5. Pass journal entries to rectify the following errors. 12
(a) Goods Rs. 4,000 sold on credit to B, no entry was made in books.
(b) No entry was made for purchases returns of Rs. 3,000.
(c) No entry was made for sales returns of Rs. 5,000.
(d) Goods purchased on credit from S Rs. 5,000, was recorded in purchase book as Rs. 500
(e) Sales of Rs. 6,000 to D were recorded as Rs. 600 in sales Book.
(f) Rs. 1,000 Received from Ram has been credited to Shyam's account.
Ans:
Q. 5 Journal Entries
Date
Particulars
L/F
Amount
Amount
(a)
B’s A/c Dr.
   To Sales A/c
(for goods sold to be not recorded, now rectified)

4,000

4,000
(b)
Creditors A/c Dr.
   To Purchases return A/c
(for goods return to creditors not recorded, now rectified)

3,000

3,000
(c)
Sales Return A/c Dr.
   To Debtors A/c
(for goods returned by debtors not recorded, now rectified)

5,000

5,000
(d)
Purchases A/c Dr.
   To S’s A/c
(for goods purchased from S, recorded as Rs. 500 instead of Rs. 5,000, now rectified)

### Dataset
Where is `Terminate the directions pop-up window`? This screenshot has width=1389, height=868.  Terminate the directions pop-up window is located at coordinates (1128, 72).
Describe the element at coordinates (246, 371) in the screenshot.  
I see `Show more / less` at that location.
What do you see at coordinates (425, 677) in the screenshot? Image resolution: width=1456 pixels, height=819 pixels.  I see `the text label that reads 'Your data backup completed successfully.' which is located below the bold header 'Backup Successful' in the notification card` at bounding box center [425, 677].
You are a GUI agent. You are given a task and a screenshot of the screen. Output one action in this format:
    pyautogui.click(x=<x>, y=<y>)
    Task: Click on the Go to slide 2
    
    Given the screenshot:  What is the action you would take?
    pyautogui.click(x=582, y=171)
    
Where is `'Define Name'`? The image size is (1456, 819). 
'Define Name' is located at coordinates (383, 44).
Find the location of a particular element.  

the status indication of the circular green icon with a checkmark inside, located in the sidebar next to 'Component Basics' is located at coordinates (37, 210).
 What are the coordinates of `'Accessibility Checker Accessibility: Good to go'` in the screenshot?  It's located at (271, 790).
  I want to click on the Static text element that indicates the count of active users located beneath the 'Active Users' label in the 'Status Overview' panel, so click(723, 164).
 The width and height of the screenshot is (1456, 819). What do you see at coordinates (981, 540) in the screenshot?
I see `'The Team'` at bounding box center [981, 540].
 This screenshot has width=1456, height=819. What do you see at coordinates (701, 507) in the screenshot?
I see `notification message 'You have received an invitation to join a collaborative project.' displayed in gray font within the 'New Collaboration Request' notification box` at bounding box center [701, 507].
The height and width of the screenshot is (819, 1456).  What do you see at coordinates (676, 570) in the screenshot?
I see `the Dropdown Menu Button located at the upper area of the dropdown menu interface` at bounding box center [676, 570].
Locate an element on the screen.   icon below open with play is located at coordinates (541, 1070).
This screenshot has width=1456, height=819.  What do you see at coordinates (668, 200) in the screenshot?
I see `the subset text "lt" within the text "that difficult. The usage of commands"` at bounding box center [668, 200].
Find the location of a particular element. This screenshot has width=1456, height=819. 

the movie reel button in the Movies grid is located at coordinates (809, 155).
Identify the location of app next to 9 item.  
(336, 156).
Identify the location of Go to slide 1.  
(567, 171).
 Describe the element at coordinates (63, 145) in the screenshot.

### Written task A
In the accounting exercise, why is the journal entry for error (c) passed?
### Written task B
In the accounting exercise, which account is credited in the journal entry for error (b)?
### Written task C
List every account that is debited in the journal entries shown in the answer to the accounting exercise.

### Written reply A
Goods returned by debtors, a sales return of Rs. 5,000, were never recorded. The entry debits Sales Return A/c and credits Debtors A/c for Rs. 5,000 to correct this.

### Written reply B
Purchases return A/c

### Written reply C
- B's A/c
- Creditors A/c
- Sales Return A/c
- Purchases A/c